Bell Pottinger has been expelled from the UK public relations trade body for its work on a controversial contract in South Africa.
It is the first time that the Public Relations and Communications Association (PRCA) has ejected a PR firm as prominent as Bell Pottinger.
PRCA director-general Francis Ingham said it was “highly questionable” whether the firm would survive.
Bell Pottinger said it “accepts that there are lessons need to be learned”.
The PR firm’s work on a campaign for Oakbay Capital, a South African company owned by the wealthy Gupta family, had “incited racial hatred” and was “absolutely unthinkable”, Mr Ingham said.
He expected more clients to abandon Bell Pottinger following the sanction.
South Africa’s opposition Democratic Alliance complained to the PRCA, accusing Bell Pottinger of a “hateful and divisive campaign to divide South Africa along the lines of race”.
Listen: Bell Pottinger’s role in South African politics
The campaign emphasised the power of white-owned businesses and used the #WhiteMonopolyCapital hashtag.
South African President Jacob Zuma has faced corruption allegations and suspicion over his ties with the Guptas. Mr Zuma and the Guptas have consistently denied all allegations.
Chief executive James Henderson resigned ahead of the five-year expulsion from the PRCA. His departure was “necessary, but not sufficient”, Mr Ingham said.
“Bell Pottinger has brought the PR and communications industry into disrepute with its actions, and it has received the harshest possible sanctions,” he added.
The firm was found to have breached two clauses of the PRCA’s professional charter and two clauses of its public affairs and lobbying code of conduct.
The law firm Herbert Smith Freehills was commissioned by Bell Pottinger to conduct an internal review following the Oakbay controversy.
Its review, released on Monday, criticised the PR firm’s senior management: “Bell Pottinger senior management should have known that the campaign was at risk of causing offence, including on grounds of race.
“In such circumstances, BP ought to have exercised extreme care and should have closely scrutinised the creation of content for the campaign. This does not appear to have happened.”
Herbert Smith also found that certain material created by Bell Pottinger for the economic emancipation campaign “was negative or targeted towards wealthy white South African individuals or corporates and/or was potentially racially divisive and/or potentially offensive and was created in breach of relevant ethical principles”.

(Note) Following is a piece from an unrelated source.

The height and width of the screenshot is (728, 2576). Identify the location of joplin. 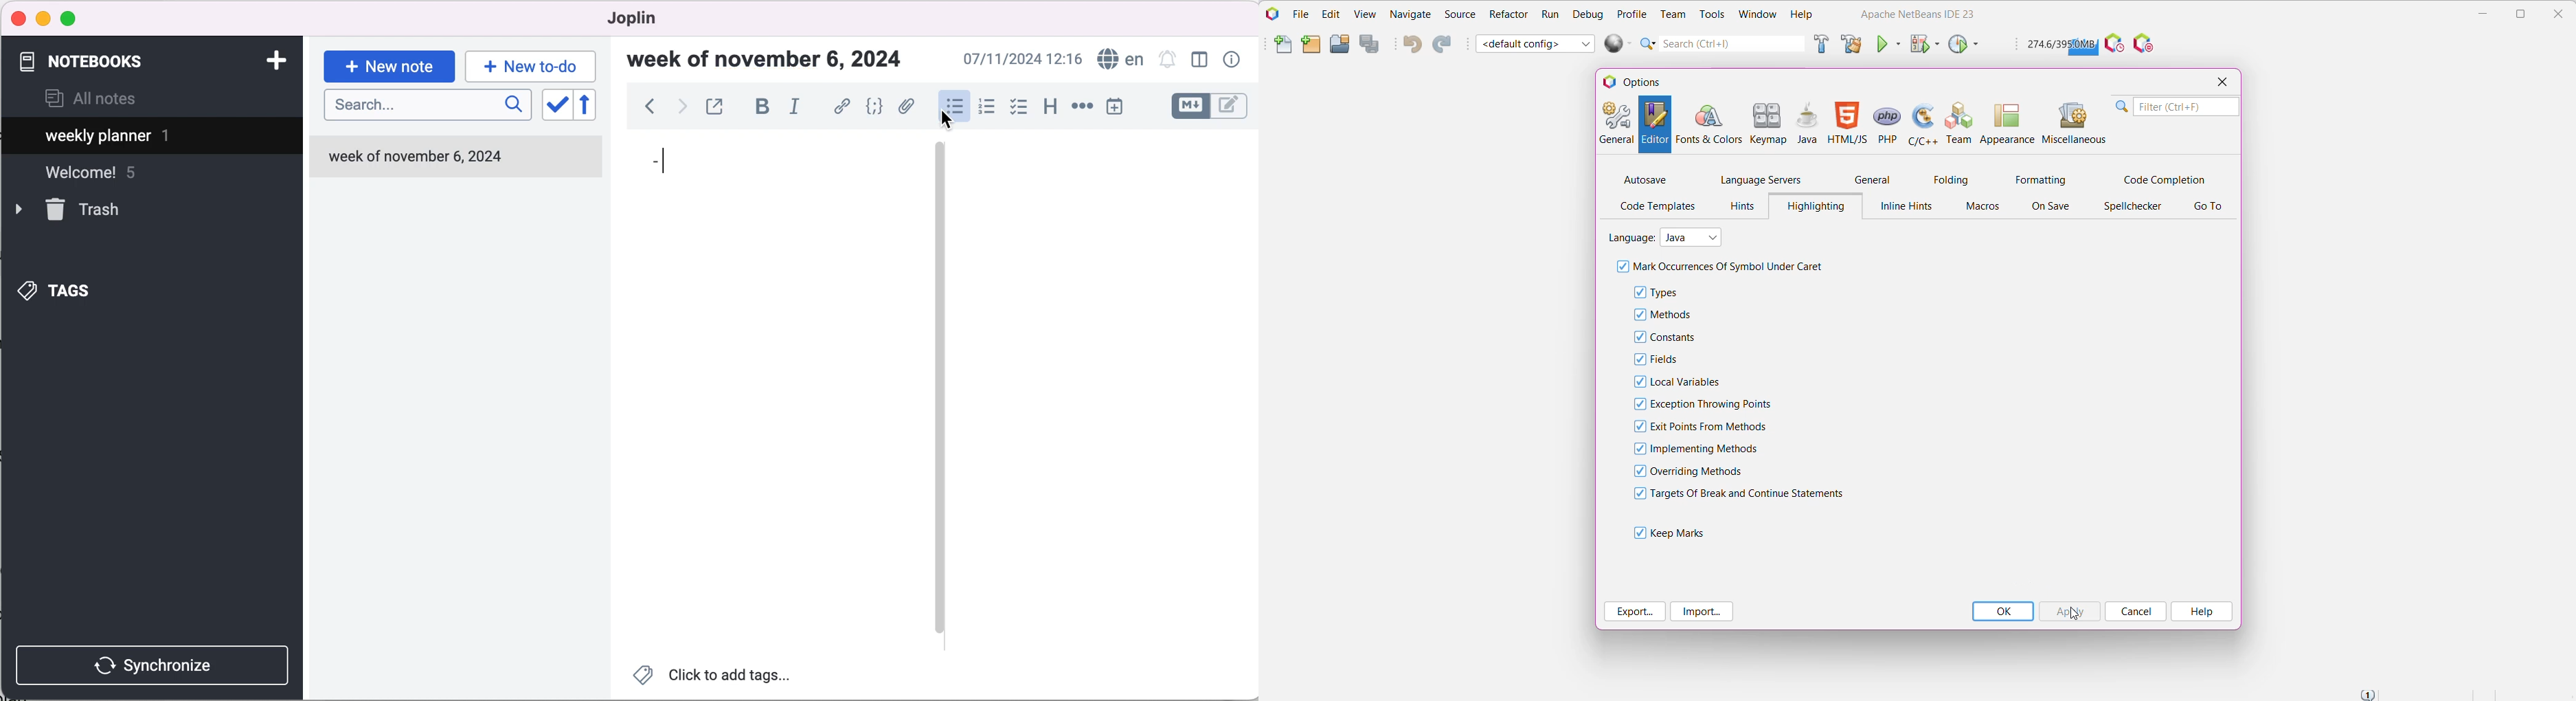
(650, 18).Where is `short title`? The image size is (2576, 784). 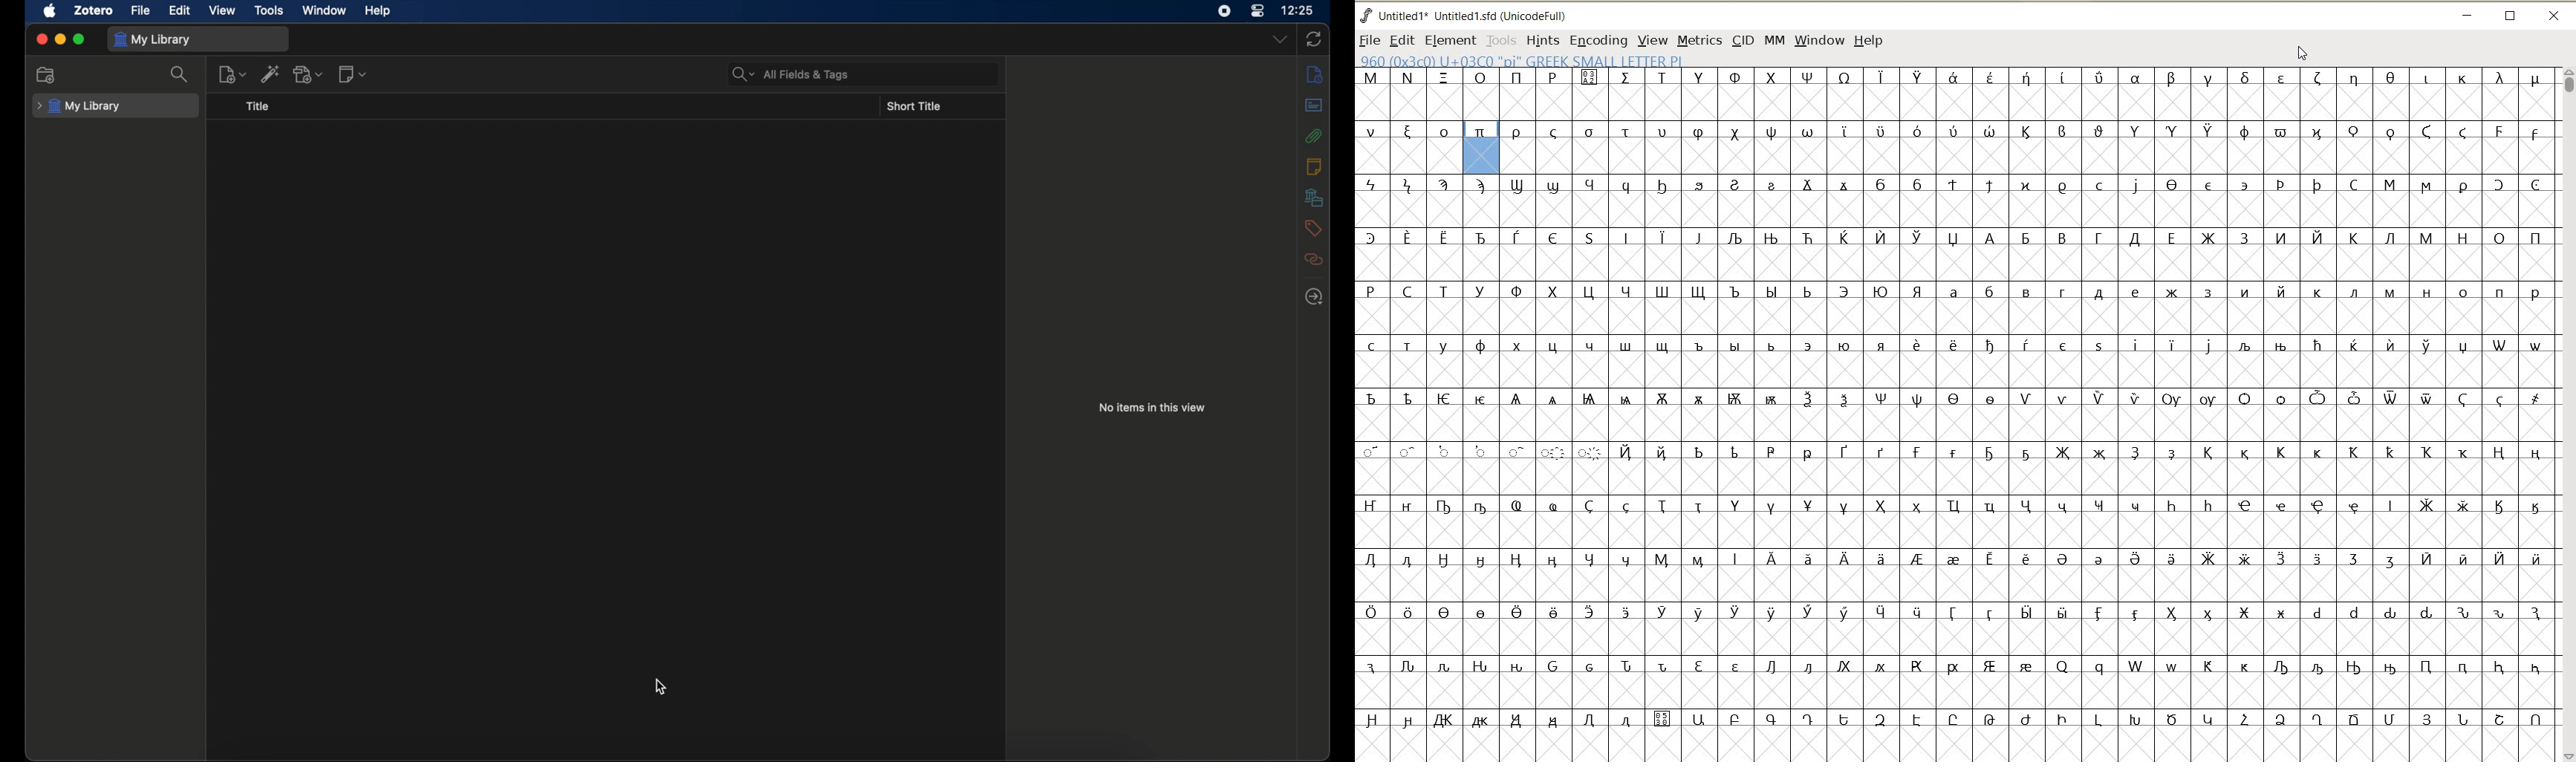 short title is located at coordinates (914, 107).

PR firm failed in ‘race hate’ campaign
Will ‘the Zuptas’ fall in South Africa?
In a statement Bell Pottinger said it “acknowledges the PRCA ruling, accepts that there are lessons to be learned but disputes the basis on which the ruling was made”.
It added: “The overwhelming majority of our partners and employees played no part in the Oakbay Capital account and have not been accused of breaching the PRCA code. Many of them will now consider applying for individual membership.
“With the Herbert Smith Freehills findings made publicly available and the PRCA ruling published, the business can refocus on delivering outstanding work for our clients and looking after our people.”
Bell Pottinger has already lost clients over the affair, including luxury goods company Richemont and investment firm Investec. The further reputational damage could see other clients sever their ties.
On Tuesday, Labour peer Peter Hain was due to table questions in the House of Lords asking if Bell Pottinger’s actions contravened any UK trade policies.
The PR firm, founded by Lord Tim Bell, was closely associated with Margaret Thatcher and the Conservative Party in the 1980s.
Bell Pottinger has gone on to accept contracts from many controversial clients, including former South African president FW de Klerk, when he opposed Nelson Mandela; Asma al-Assad, the wife of Syrian president Bashir al-Assad; arms manufacturer BAE Systems; and the South African athlete Oscar Pistorius after he was charged with murder.